■ 任务要求 A ■
根据下面这段关于HCDA捕收剂的文本，回答：
(i) 合成HCDA以哪两种物质为原料？
(ii) 单矿物浮选时，HCDA浓度为2×10-4mol/L、pH7.0的条件下，一水硬铝石的回收率是多少？
(iii) 一水硬铝石与HCDA作用后，IEP从哪个pH值移到了哪个pH值？

=== 引用文本 ===

基于捕收剂为异极性分子的结构特征要求,构建含羟肟酸基和羧基的异极性分子结构模型,最后确定HCDA捕收剂,其分子结构为:非极性基为拥有8个碳链长的直链,极性基为两个羟肟基和一个羧酸基。接着进行该结构捕收剂分子的性能预测,并与本课题组之前研发的捕收剂COBA分子做作对比。量子化学计算结果——分析分子前线轨道能量、电荷分布、键合原子距离、分子中的离域状况以及分子的HOMO、LUMO分布图等各项指数都显示HCDA将是一个性能卓越的捕收剂,捕收性能将比COBA强;性能判据结果——比较捕收剂的溶度积、CMC、HLB以及基团电负性等各项捕收剂性能指数,得到的结果显示HCDA在捕收性和选择性上都比COBA优越。
设计了捕收剂HCDA分子的合成路线,以丙二酸二甲酯和氯甲酸甲酯为原料经多步反应最终得到目标产物HCDA。同时考察了反应时间、反应温度、以及反应投料对反应产率的影响。
单矿物浮选实验表明:以HCDA作捕收剂浮选三种矿物时,一水硬铝石得到较好的效果,其回收率在HCDA浓度为2×10-4mol/L, pH7.0时达到96%,而高岭石和伊利石分别只有20%和10%。一水硬铝石的回收率受pH变化和药剂浓度变化的影响很大,而其它两种矿物几乎不受影响。人工混合矿浮选实验结果表明:浮选分离一水硬铝石和铝硅酸盐矿物的最佳pH值7.0,捕收剂HCDA浓度为2×10-4mol/L,可实现其有效分选。
通过吸附量、混矿铝硅比、动电位、红外光谱分析了捕收剂对三种矿物的作用机理,结果表明:吸附量结果与浮选实验结果一致,一水硬铝石的回收率受pH值变化影响明显,且在pH7.0时达到最大值,而其它两种矿物受pH变化影响很小。矿物动电位测试结果显示,pH对一水硬铝石矿物表面电性影响很大。一水硬铝石与HCDA作用后,IEP从pH6.0移到pH4.0, pH5.0~pH9.0表面电位负移明显,pH7.0负移最大,其他两种矿物表面电位无明显变化;红外光谱表明,HCDA对一水硬铝石吸附存在化学吸附,对高岭石和伊利石吸附主要是物理吸附;根据结论建立了一个HCDA与一水硬铝石表面多环螯合模型。

=== 存储记录 ===

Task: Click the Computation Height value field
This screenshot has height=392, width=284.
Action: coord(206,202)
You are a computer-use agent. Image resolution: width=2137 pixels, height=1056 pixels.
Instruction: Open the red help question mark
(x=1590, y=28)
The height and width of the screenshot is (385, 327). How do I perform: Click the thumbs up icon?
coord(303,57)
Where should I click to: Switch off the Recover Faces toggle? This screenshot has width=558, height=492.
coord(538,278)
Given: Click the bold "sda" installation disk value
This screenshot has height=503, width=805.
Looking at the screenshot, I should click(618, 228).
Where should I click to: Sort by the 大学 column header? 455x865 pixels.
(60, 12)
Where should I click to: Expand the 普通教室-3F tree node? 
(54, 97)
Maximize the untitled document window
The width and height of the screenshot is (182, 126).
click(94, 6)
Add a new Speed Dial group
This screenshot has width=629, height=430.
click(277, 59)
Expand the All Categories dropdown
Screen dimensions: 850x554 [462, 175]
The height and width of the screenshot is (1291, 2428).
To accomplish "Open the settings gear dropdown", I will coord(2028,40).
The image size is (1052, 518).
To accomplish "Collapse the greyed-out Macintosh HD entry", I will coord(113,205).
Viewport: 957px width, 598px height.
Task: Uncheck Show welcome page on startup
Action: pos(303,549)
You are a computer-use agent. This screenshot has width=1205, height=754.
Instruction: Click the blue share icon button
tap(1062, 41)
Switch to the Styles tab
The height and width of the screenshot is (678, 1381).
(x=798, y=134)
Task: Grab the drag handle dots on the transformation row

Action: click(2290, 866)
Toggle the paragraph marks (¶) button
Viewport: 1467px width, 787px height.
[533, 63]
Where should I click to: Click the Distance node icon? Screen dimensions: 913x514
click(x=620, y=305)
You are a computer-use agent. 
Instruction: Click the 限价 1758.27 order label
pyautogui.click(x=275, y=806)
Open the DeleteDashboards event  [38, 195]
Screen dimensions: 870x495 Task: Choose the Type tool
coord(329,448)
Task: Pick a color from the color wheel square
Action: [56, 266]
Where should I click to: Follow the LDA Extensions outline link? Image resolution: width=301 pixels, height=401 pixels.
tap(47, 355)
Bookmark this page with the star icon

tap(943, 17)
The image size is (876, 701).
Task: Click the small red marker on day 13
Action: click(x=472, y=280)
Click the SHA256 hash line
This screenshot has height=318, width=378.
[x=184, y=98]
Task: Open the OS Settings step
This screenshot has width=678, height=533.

===

■ 任务要求 B ■
将上面记录中从含有“Task: Open the OS Settings step”的那一行起至记录末尾的各行（首尾均包括在内）重新写出，把其中的“Settings”改为“Preferences”，其余内容保持不变，只输出这几行。

■ 任务结果 A ■
(i) 丙二酸二甲酯和氯甲酸甲酯。
(ii) 96%。
(iii) 从pH6.0移到pH4.0。

■ 任务结果 B ■
Task: Open the OS Preferences step
This screenshot has width=678, height=533.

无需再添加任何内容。